Yap, WLAN ist so eine Sache..... bei so einigen Netbooks war uns aufgefallen das wenn nicht gleich beim Booten der Taster zum aktivieren des WLAN gedrückt wurde es im Betrieb grausame Pobleme gab. Am schlimmsten war es... ich meine es waren MiniPCIe WLAN Karten von Atheros die den a/g/g/n Mod unterstützen...... Damals hatten wir schnell herausgefunden das es am Treiber lag. imo kann ich dazu weniger sagen weil solche Karten selten im Umlauf sind. Bei der Broadcom sind imo ähnliche Sympthome vorhanden. Hier ist uns aufgefallen das es auch davon abhängig ist welche Chips an den Accesspoints eingesetzt werden... mal gehts mal nicht... am schlimmsten war es bei Dlink AP´s bei AVM ging das so la-la aber alles nicht so stabil das man damit zufrieden sein kann...... Wir vermuten das es mal wieder irgendwelche Probleme und Unterschiede bei den Modulationsverfahren der einzelnen Hersteller gibt. Wo es eig immer sauber lief war bei Realtek und TPLink  AP´s.. scheinbar sind die so "breitbandig" das eh alles mit denen reden kann ^^

Das mit der Leertaste ist vermutlich ein Konstruktions Problem..... ärgerlich, aber man gewöhnt sich daran ^^

Yap..... Windowmaker oder Xfce und mit Nvidia oder ION rennt das wie sonstwas, aber auch sehr gei** mit der GMA. Die GMA hat bei 1080 so ihre Probleme... aber... wenn du lange genug feilst, dann kannst du auch da 1080 schauen..... Aus internen Infos von Intel kann man vermuten das es neue Treiber Releases geben soll die deutlich besser sind... es liegt eig. nicht an der GMA Graka... der Support und Treiber ist der Flaschenhals..... noch....

----

[Folgendes bearbeiten]:
a: Bei welchen Accesspoints lief das WLAN laut dem Text immer sauber?
b: Erkläre anhand des Textes, woran die Probleme der GMA bei 1080 eigentlich liegen.
c: Gib im Text die Stelle von „Das mit der“ bis einschließlich „der Flaschenhals..... noch....“ noch einmal wieder und ersetze dabei „Windowmaker“ durch „Openbox“.

----

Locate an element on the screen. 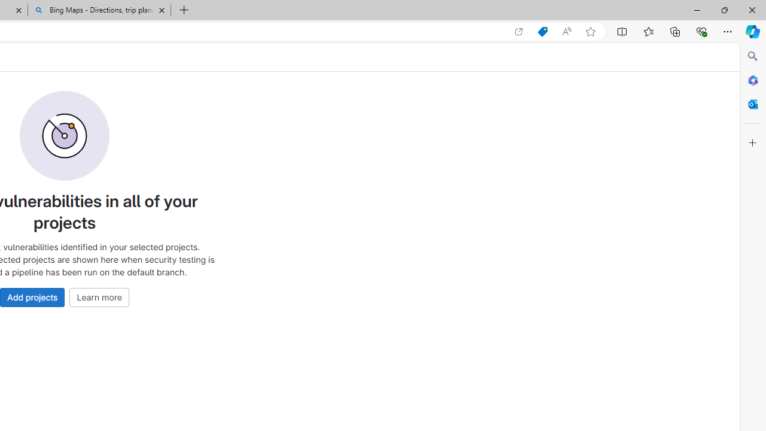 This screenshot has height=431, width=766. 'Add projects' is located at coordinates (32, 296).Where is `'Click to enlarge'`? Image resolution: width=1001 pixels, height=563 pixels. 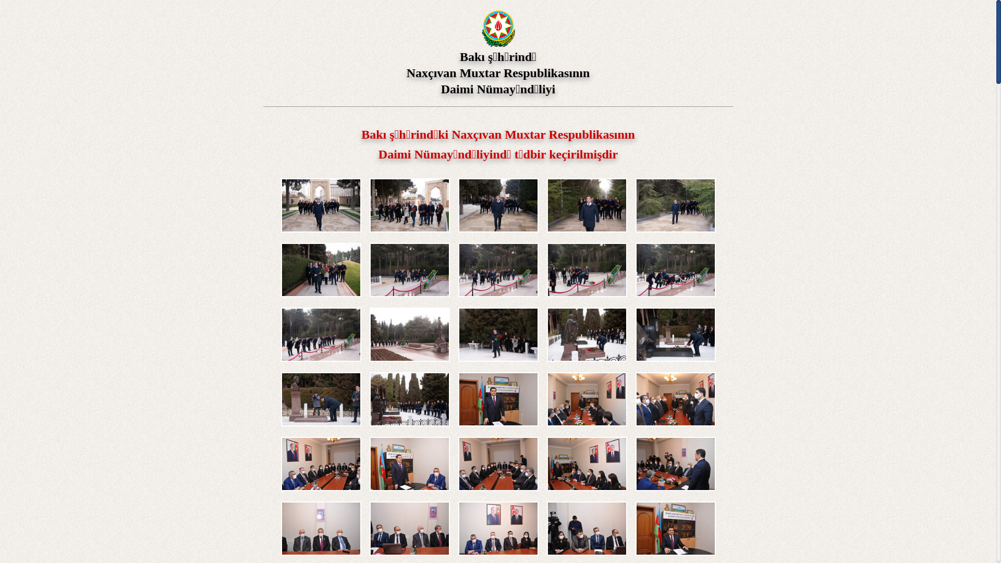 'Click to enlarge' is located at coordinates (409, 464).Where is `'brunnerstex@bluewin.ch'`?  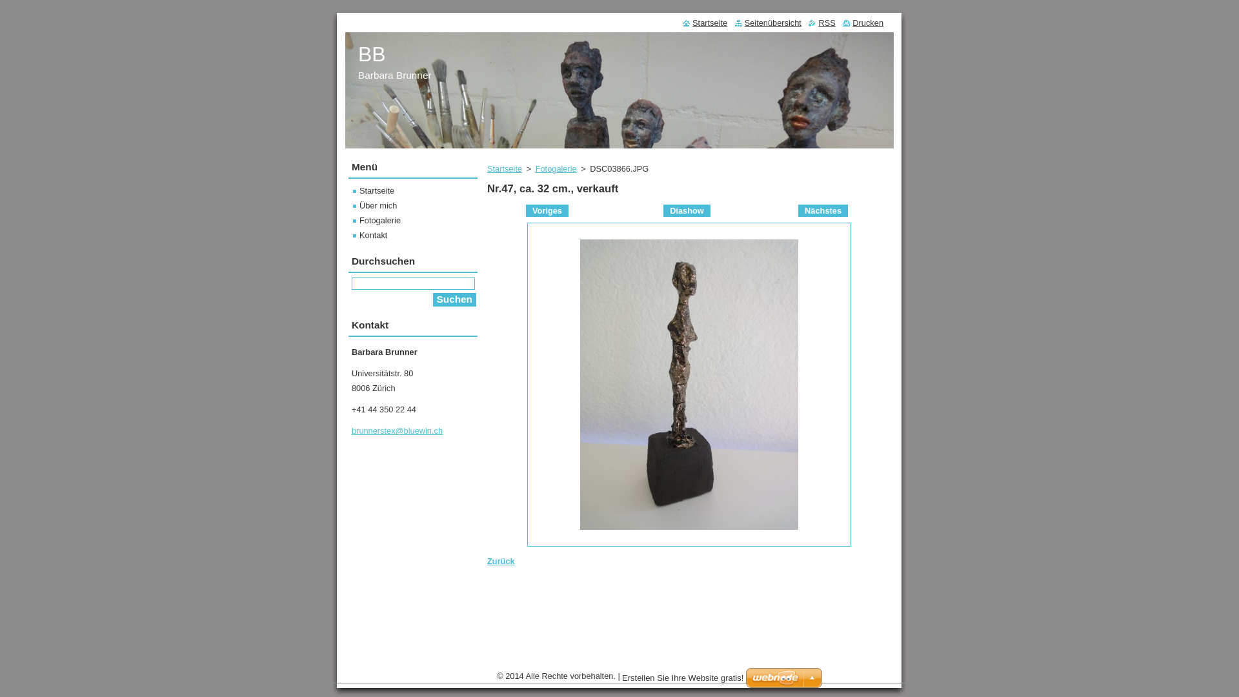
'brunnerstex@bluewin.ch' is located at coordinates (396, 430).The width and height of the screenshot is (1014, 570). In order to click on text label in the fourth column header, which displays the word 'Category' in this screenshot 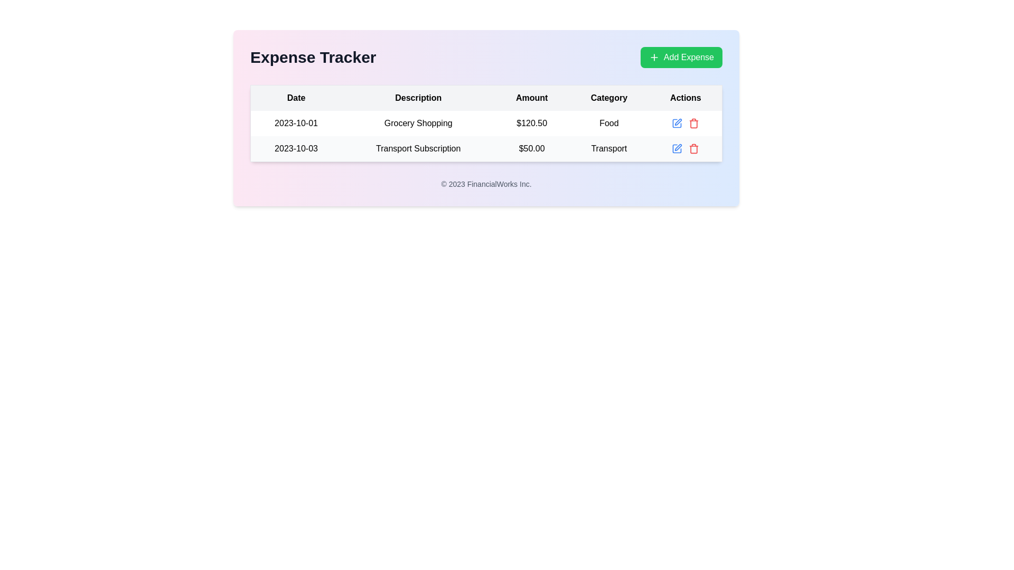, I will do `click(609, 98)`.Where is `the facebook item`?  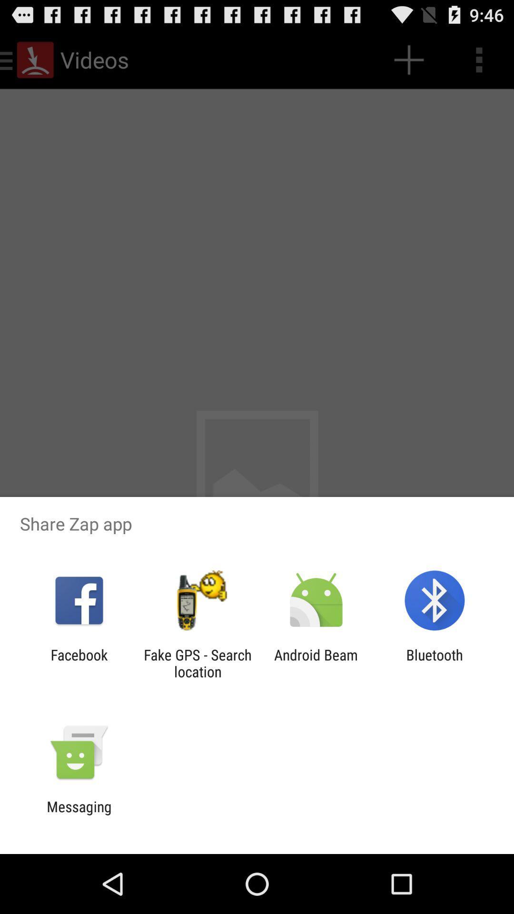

----

[Die Lösungen]:
a: Bei Accesspoints von Realtek und TPLink.

b: Laut Text liegt es eigentlich nicht an der GMA-Grafikkarte selbst. Der Flaschenhals sind Support und Treiber, und nach internen Infos von Intel sollen deutlich bessere Treiber-Releases kommen.

c:
Das mit der Leertaste ist vermutlich ein Konstruktions Problem..... ärgerlich, aber man gewöhnt sich daran ^^

Yap..... Openbox oder Xfce und mit Nvidia oder ION rennt das wie sonstwas, aber auch sehr gei** mit der GMA. Die GMA hat bei 1080 so ihre Probleme... aber... wenn du lange genug feilst, dann kannst du auch da 1080 schauen..... Aus internen Infos von Intel kann man vermuten das es neue Treiber Releases geben soll die deutlich besser sind... es liegt eig. nicht an der GMA Graka... der Support und Treiber ist der Flaschenhals..... noch....